#### Aim of the task
Can you render the material below as a two-column CSV with the headers text and answer, giving each text and its answer their own row, with every value in a quoted field and any line breaks replaced by spaces?

— Start Provided data —

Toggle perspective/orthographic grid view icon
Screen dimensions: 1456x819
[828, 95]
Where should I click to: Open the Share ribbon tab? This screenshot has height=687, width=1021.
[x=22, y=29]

— End Provided data —

#### Response to the task
text,answer
"Toggle perspective/orthographic grid view icon Screen dimensions: 1456x819","[828, 95]"
"Where should I click to: Open the Share ribbon tab? This screenshot has height=687, width=1021.","[x=22, y=29]"